The Mehari (or Mahari) dialect is mutually intelligible with the other dialects only with difficulty. There are an estimated 200,000 second-language speakers (as of 2001). In Chhattisgarh educated people are fluent in Hindi. Some first language speakers use Bhatri as a second language.

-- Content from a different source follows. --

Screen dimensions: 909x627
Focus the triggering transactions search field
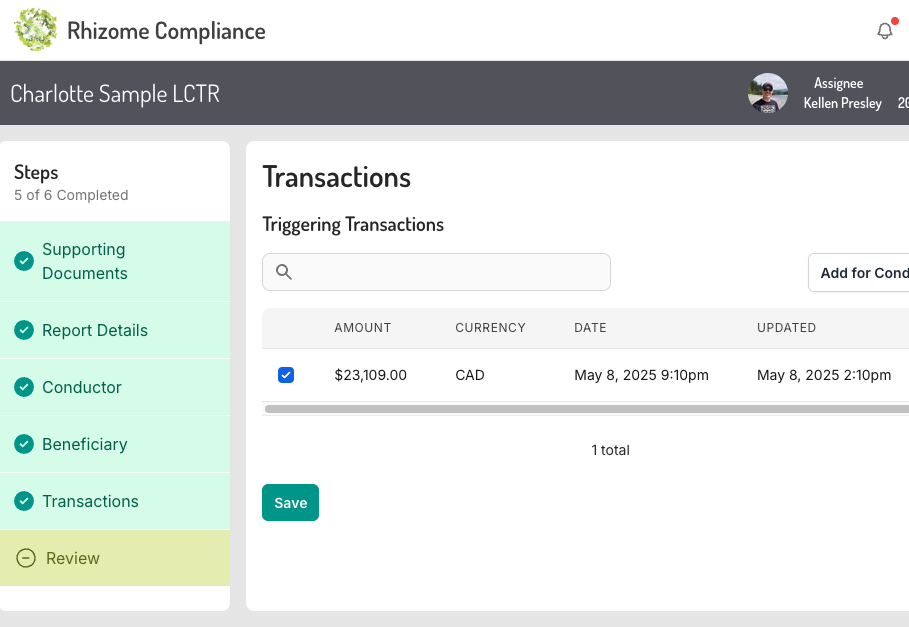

Halbi is often used as a trade language, but there is a low literacy rate. It is written in the Odia and Devanagari scripts. It uses SOV word order (subject-object-verb), makes strong use of affixes, and places adjectives before nouns.

== Phonology ==

=== Vowels ===
Halbi has 6 vowels: /i, e, ə, a, o, u/. All vowels show contrastive vowel nasalization.

=== Consonants ===

|  |  | Labial | Alveolar | Retroflex | Palatal | Velar | Glottal |
| Nasal | voiced | m | n | (ɳ) | (ɲ) | ŋ |  |
| breathy | mʱ | nʱ |  |  |  |  |
| Stop/ Affricate | voiceless | p | t | ʈ | tʃ | k |  |
| aspirated | pʰ | tʰ | ʈʰ | tʃʰ | kʰ |  |
| voiced | b | d | ɖ | dʒ | g |  |
| breathy | bʱ | dʱ | ɖʱ | dʒʱ | gʱ |  |
| Fricative |  |  | s |  |  |  | h |
| Approximant | voiced | ʋ | l |  | j |  |  |
| breathy |  | lʱ |  |  |  |  |
| Rhotic | voiced |  | r | (ɽ) |  |  |  |
| breathy |  | rʱ | (ɽʱ) |  |  |  |

- /n/ is heard as a palatal [ɲ] when preceding palatal affricates, and as retroflex [ɳ] when before retroflex stops.
- Voiced retroflex stops /ɖ, ɖʱ/ are heard as retroflex flaps [ɽ, ɽʱ] when in word-medial positions.